El don de fortaleza se manifiesta en particular en los mártires. Como escribe Santo Tomás: «El hombre tiene que estar dispuesto a dejarse matar antes que negar a Cristo o pecar gravemente» (Quodlibetales, 4, 20). Esa disposición a morir antes que renegar de la fe supone el ejercicio máximo de la virtud de la fortaleza.

Pero no menos se manifiesta la fortaleza en la práctica callada y heroica, en lo pequeño, de las virtudes de la vida cristiana ordinaria. Esta afirmación es constante en los escritos de los santos, especialmente de los místicos. Por ejemplo, Santa Teresa de Jesús escribe que para perseverar y avanzar en la virtud es preciso tener «más ánimo» -o sea, practicar la fortaleza- que para sufrir el martirio:

Digo que es menester más ánimo para, si uno no está perfecto, llevar camino de perfección, que para ser de presto mártires; porque la perfección no se alcanza en breve, si no es a quien el Señor quiere por particular privilegio hacerle esta merced (…). Y así, como digo, es menester gran ánimo[4].

No es frecuente que en la vida de los cristianos se les presente la ocasión de hacer grandes cosas por Dios, pero a diario pueden vivir heroicamente las circunstancias normales y cotidianas de su vida. La santidad se alcanza cumpliendo con amor de Dios el trabajo, las obligaciones de cada día, que casi siempre se componen de realidades menudas.
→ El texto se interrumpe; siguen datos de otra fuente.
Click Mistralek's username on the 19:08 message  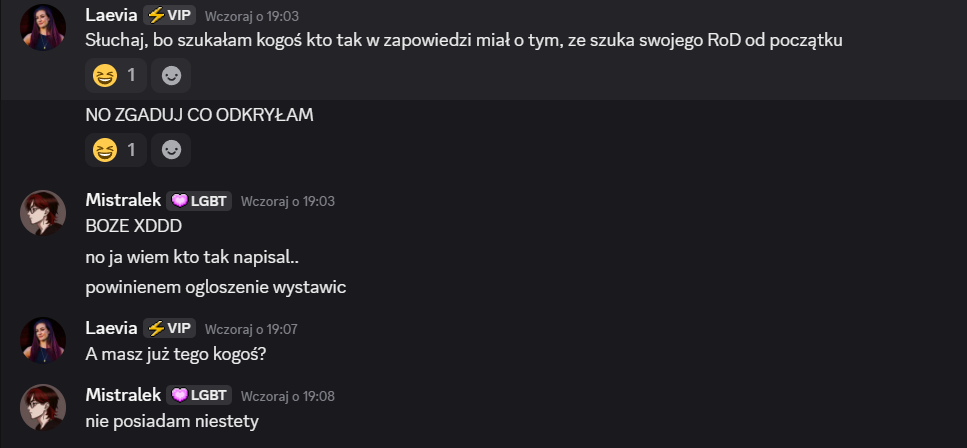tap(122, 395)
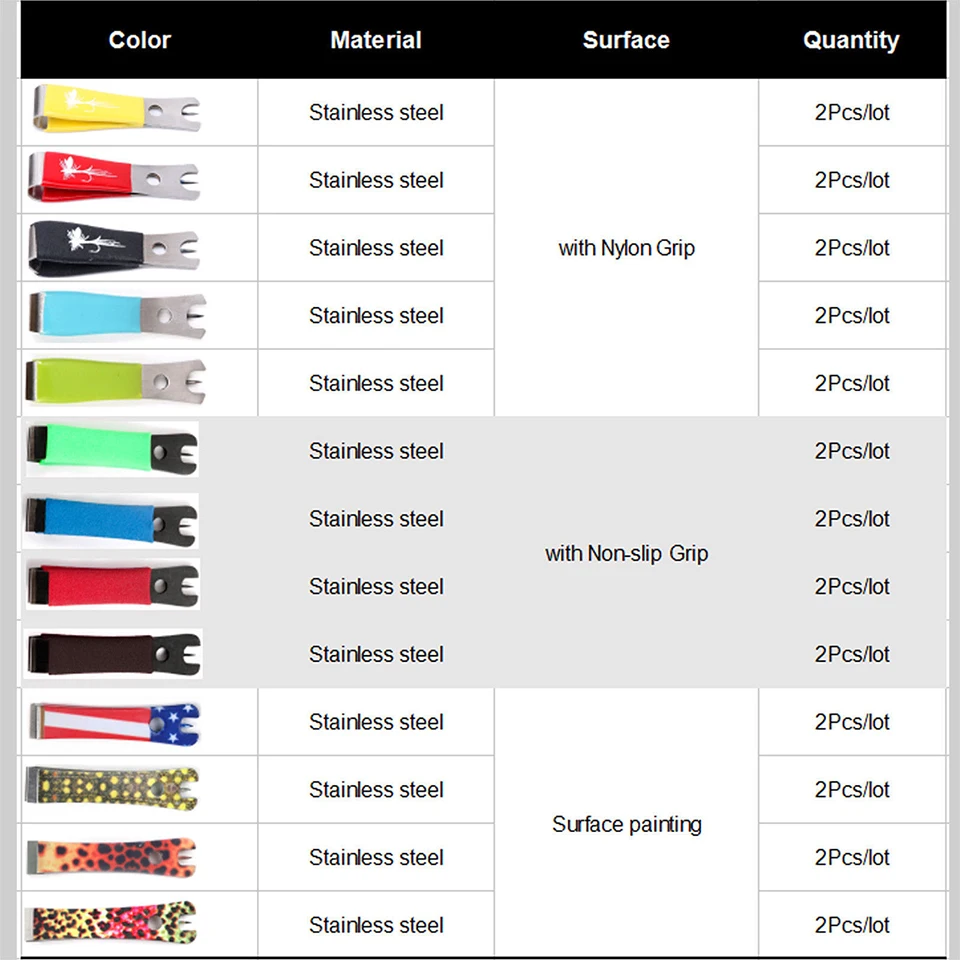
Task: Select the red non-slip grip nipper
Action: pyautogui.click(x=113, y=585)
Por todo esto que decimos, el episodio evangélico de la tempestad calmada que comentamos encuentra también aplicación a cada cristiano que debe afrontar con fe y fortaleza las dificultades por las que atraviesa a lo largo de su vida. Como los apóstoles que veían a Jesús dormido en medio de las zozobras por las que atravesaba su barca, todos nosotros sentimos, con mayor o menor intensidad, el vaivén de la tormenta en numerosas ocasiones. Es ahí cuando debemos tener una confianza en el Señor que presupone la Providencia de Dios, la fe inquebrantable en la victoria final de Cristo y la convicción de que al hombre fiel a Dios, nada ni nadie podrá separarlo de su amor.

*

A la Virgen María le pedimos que nos alcance la gracia de que el Señor nos confirme en la fortaleza de modo que sepamos permanecer fieles en su servicio en medio de las dificultades exteriores e interiores.
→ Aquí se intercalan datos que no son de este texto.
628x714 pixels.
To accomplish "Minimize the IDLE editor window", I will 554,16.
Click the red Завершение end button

Oh Dios, que conoces nuestra fragilidad y sabes que no podemos resistir entre tantos peligros como nos cercan; concédenos la salud de alma y cuerpo, para que venzamos, con tu asistencia, los males que padecemos por nuestros pecados (Or.colecta).


[1] Antonio ROYO MARÍN, Jesucristo y la vida cristiana, Madrid: BAC, 1961, 300.

[2] Cfr. Antonio ROYO MARÍN,        Teología moral para seglares, vol. 1, Madrid: BAC, 1996, 224ss y 426ss.

[3] Cfr https://www.mercaba.org/Enciclopedia/U/un_repaso_a_la_virtud_de_la_fort.htm

[4] SANTA TERESA DE JESÚS, Vida XXXI, 17.